Assigned task: Copy out word for word the items from the line containing "At what (x,y)" through the end of the items, both ends included.

** Information given follows **

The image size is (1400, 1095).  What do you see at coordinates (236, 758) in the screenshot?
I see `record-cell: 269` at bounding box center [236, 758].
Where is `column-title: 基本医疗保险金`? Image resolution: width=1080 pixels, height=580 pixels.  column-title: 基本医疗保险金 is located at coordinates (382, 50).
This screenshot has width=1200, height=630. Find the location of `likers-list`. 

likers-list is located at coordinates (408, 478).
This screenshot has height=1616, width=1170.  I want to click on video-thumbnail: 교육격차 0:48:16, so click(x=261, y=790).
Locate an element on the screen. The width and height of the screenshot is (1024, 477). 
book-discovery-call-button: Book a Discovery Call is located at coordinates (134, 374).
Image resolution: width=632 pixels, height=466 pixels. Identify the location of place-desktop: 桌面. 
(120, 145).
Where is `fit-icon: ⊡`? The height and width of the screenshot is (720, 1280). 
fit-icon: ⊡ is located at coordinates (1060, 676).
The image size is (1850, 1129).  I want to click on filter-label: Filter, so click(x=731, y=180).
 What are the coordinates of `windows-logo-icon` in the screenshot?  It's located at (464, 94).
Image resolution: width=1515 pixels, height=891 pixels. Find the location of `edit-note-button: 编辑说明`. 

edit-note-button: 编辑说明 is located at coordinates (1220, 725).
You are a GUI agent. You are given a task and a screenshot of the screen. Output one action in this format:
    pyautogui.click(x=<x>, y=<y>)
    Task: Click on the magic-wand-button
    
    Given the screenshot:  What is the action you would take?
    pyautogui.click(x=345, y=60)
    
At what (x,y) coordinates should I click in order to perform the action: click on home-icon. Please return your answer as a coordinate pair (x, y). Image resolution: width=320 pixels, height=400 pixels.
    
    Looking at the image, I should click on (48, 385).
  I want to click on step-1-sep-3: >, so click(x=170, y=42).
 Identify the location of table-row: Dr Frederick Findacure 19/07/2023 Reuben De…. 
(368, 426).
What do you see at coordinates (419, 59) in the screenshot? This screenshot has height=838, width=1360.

** End of Information given **

Answer to this task:
At what (x,y) coordinates should I click in order to perform the action: click on home-icon. Please return your answer as a coordinate pair (x, y). Image resolution: width=320 pixels, height=400 pixels.
    
    Looking at the image, I should click on (48, 385).
  I want to click on step-1-sep-3: >, so click(x=170, y=42).
 Identify the location of table-row: Dr Frederick Findacure 19/07/2023 Reuben De…. 
(368, 426).
What do you see at coordinates (419, 59) in the screenshot? This screenshot has height=838, width=1360.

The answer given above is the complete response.